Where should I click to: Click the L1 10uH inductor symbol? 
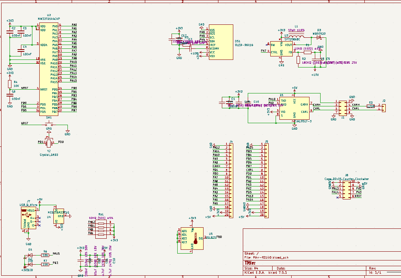pyautogui.click(x=296, y=37)
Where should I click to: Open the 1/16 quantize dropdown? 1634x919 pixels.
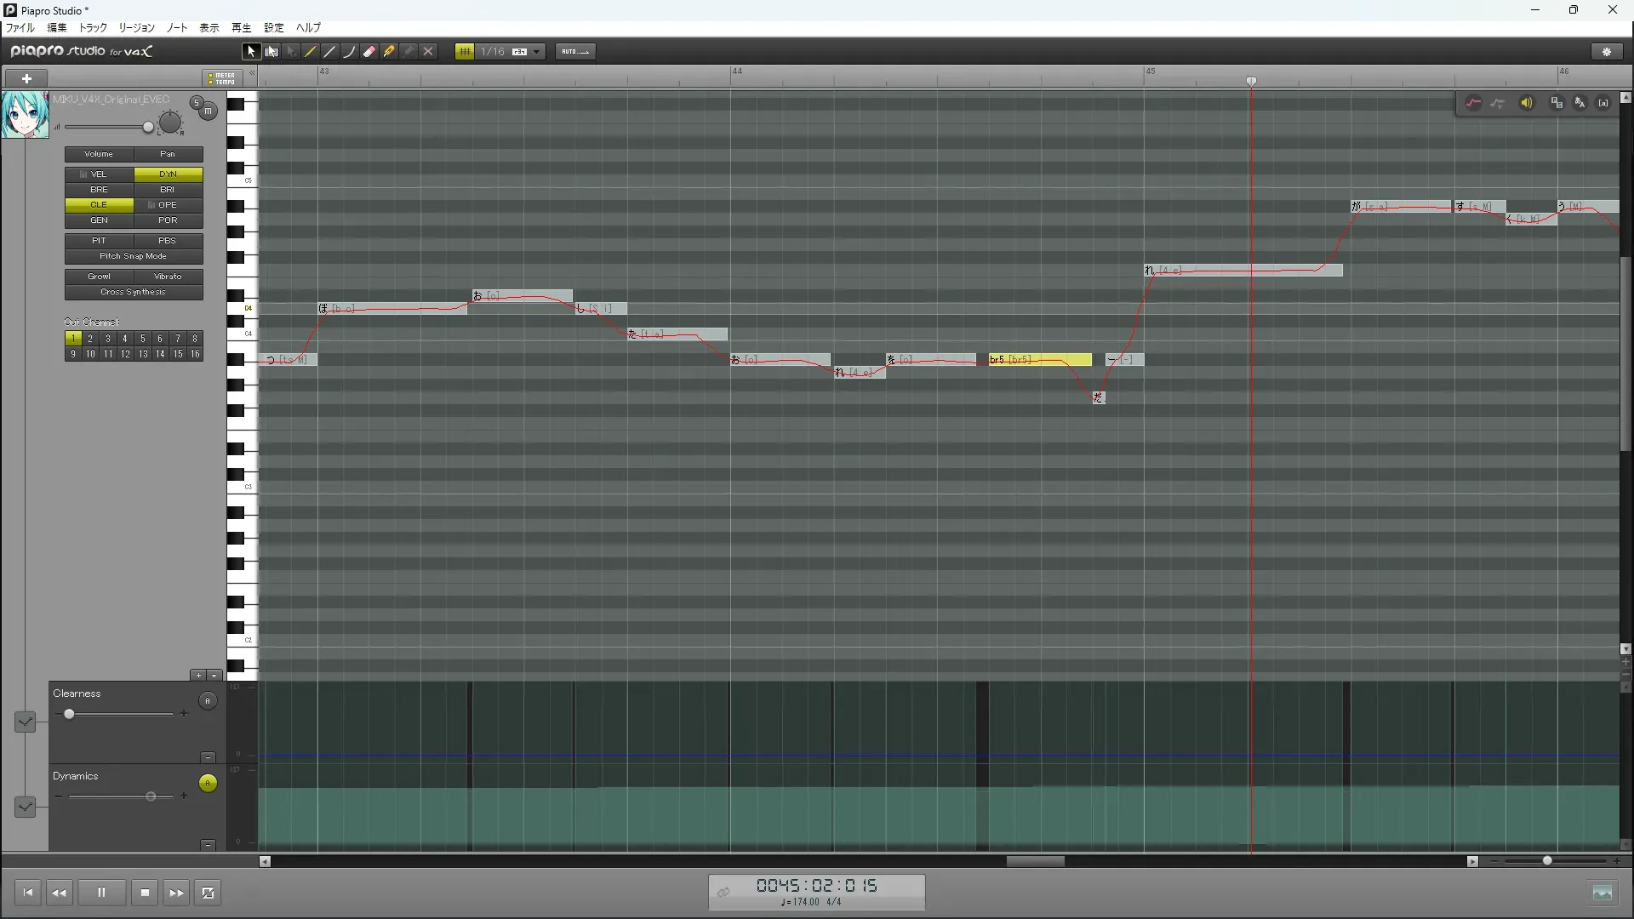coord(537,52)
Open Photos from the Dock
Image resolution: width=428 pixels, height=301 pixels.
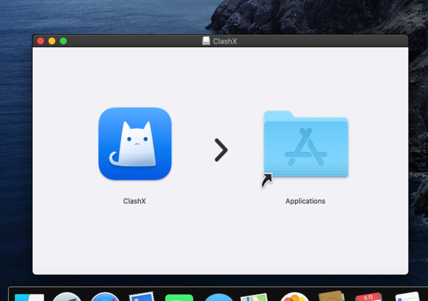(294, 296)
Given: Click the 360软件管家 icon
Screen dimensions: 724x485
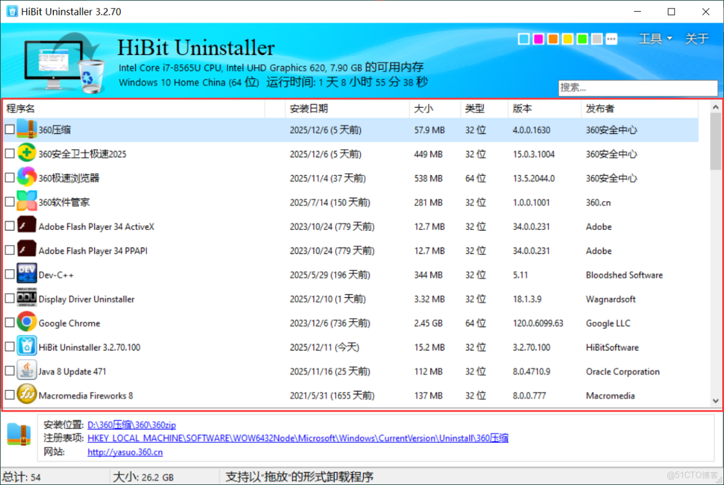Looking at the screenshot, I should click(x=26, y=202).

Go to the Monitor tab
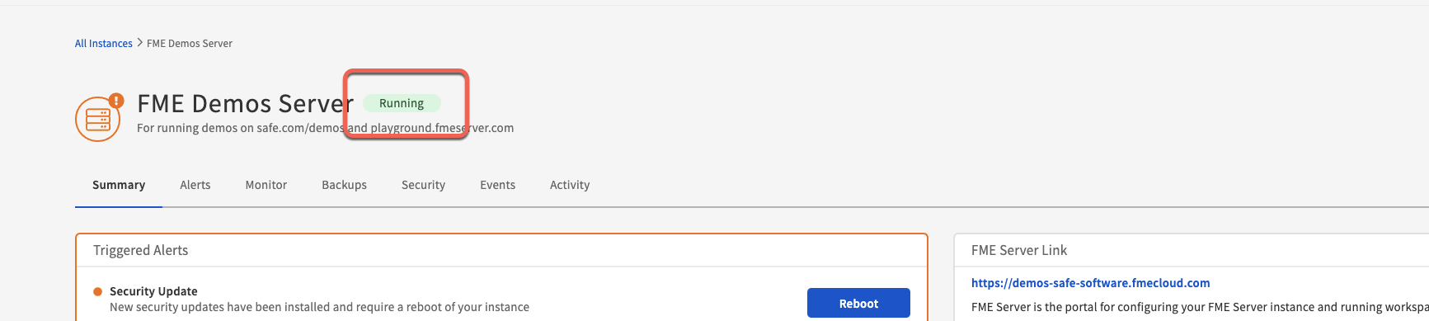point(266,185)
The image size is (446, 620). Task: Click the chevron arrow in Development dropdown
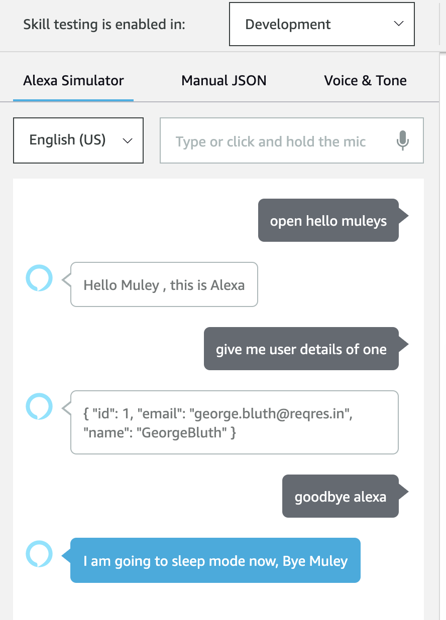[399, 24]
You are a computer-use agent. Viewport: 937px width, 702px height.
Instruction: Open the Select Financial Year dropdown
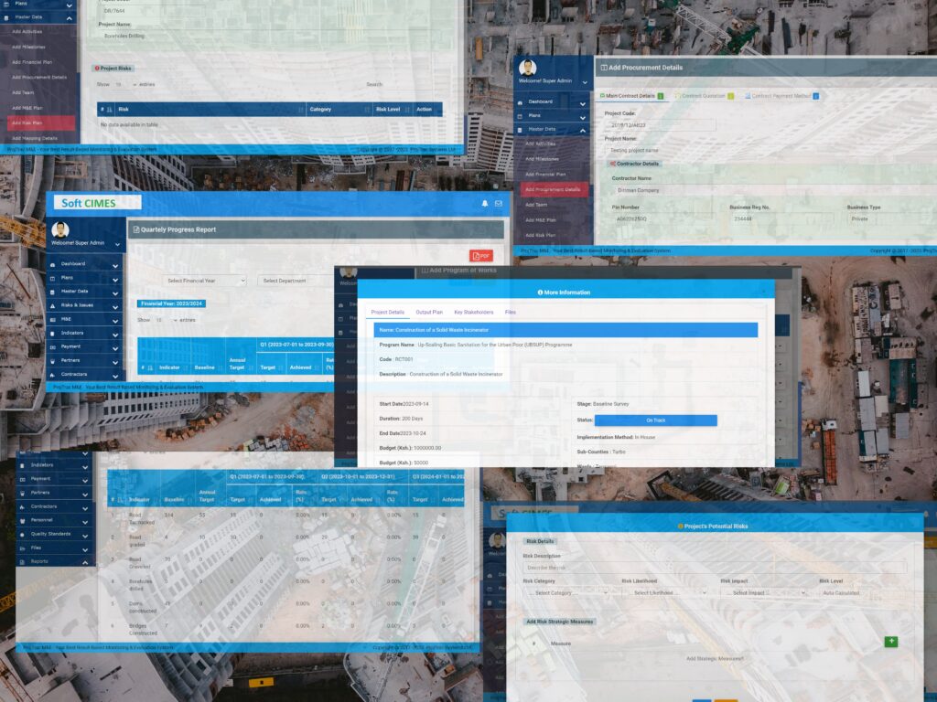(x=205, y=281)
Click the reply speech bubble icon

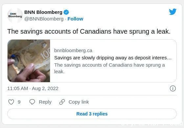[x=32, y=102]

Short task
Lay out the records from the line containing "You are a computer-use" through the end of the records, inclusive, as a two-column CSV with the columns instruction and click_point, one row per record. Put the text and the answer each in a single quoted field with line breaks turned into spaces, and leave out the pictures.

Written response
instruction,click_point
"You are a computer-use agent. Viewport: 937px width, 702px height. Instruction: Open the Select Financial Year dropdown","(x=205, y=281)"
"Click the reply speech bubble icon","[x=32, y=102]"